Over the past month, the financial planning community has been buzzing about the lack of action taken by lawmakers to reform the federal estate tax. What was once thought as impossible has turned into reality. The federal estate tax has been repealed for tax year 2010–for now–and a carryover tax basis has been instituted.
There are many commentators who believe that there will be a retroactive reformation of the estate tax, while there are others who believe a retroactive reinstatement of the estate tax would be deemed unconstitutional. It is difficult to say what will happen, although I believe a retroactive reinstatement is likely. Still, the lack of a resolution prior to the beginning of this year does not give us an excuse to ignore planning issues that remain–regardless of the outcome of the estate tax situation.
The repeal of the estate tax aside, 2010 introduces the concept of a carryover basis. The assets owned prior to death are no longer stepped-up to the fair market value at the date of death or the alternate valuation date. Capital assets received by heirs will carry the same tax basis as that of the deceased owner. The decedent's executor may allocate a basis increase of up to $1.3 million (but not above fair market value (FMV)) for property passing to nonspouse beneficiaries. Basis of property passing to a spouse may receive an increase of up to $3 million (but not above FMV).
Assets that are items of income in respect of a decedent (IRD), however, do not have a basis to carryover, nor can they receive an allocation of basis by the decedent's executor. It is upon these, at times-overlooked, IRD items where planning must continue to be a focus, no matter the status of the estate tax.
What is IRD?
In the Treasury Regulations, IRD is defined as "those amounts to which a decedent was entitled as gross income but which were not properly includable in computing his taxable income for the taxable year ending with the date of his death or for a previous taxable year under the method of accounting employed by the decedent" (Treas. Regs. ?1.691(a)-1(b)).
In more general terms, if a client dies before receiving income to which he or she was entitled prior to death, the income is not included on the client's final tax return. But the income and the tax liability associated with the income do not disappear. The item of income is characterized as income in respect of a decedent (IRD). The beneficiary, as recipient of the IRD item, must declare the IRD item as income when it is ultimately received.

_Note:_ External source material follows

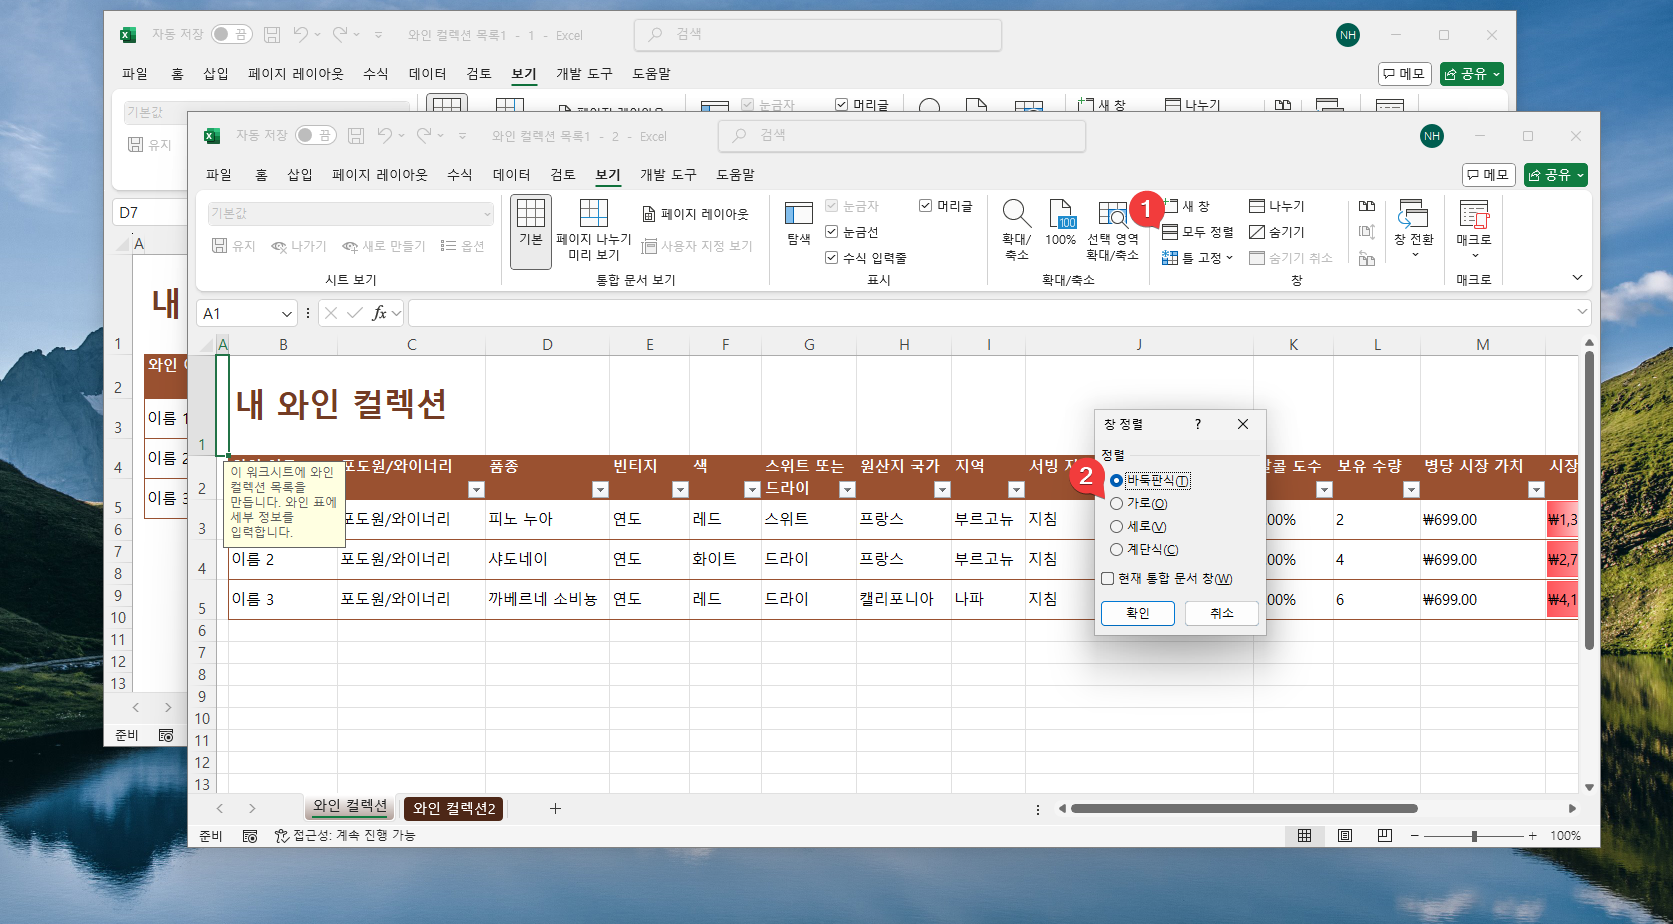This screenshot has width=1673, height=924.
Task: Check the 현재 통합 문서 창 checkbox
Action: (x=1107, y=578)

Typical assets or agreements considered IRD items include qualified and nonqualified deferred compensation plans, IRAs, annuities, U.S. savings bonds, and uncollected installment sale payments.
IRD and the estate tax
Prior to the 2010 repeal of the estate tax, an income tax deduction was available to recipients of IRD items when the IRD item was included and taxed as part of the gross estate. Unlike capital assets that would receive a step-up in tax basis upon the death of the owner, an IRD item would not receive a similar step-up; consequently, the IRD item is subject both to income and estate taxation, even though the income tax deduction mitigated the overall tax burden otherwise associated with the potential "double taxation."
Currently, in 2010, there is no estate tax and therefore no income tax deduction where an IRD item is includable in the gross estate. And, with no form of step-up or allocation of basis afforded to the IRD item, financial planners must continue to focus on who is the most efficient recipient of an IRD item in any estate tax environment.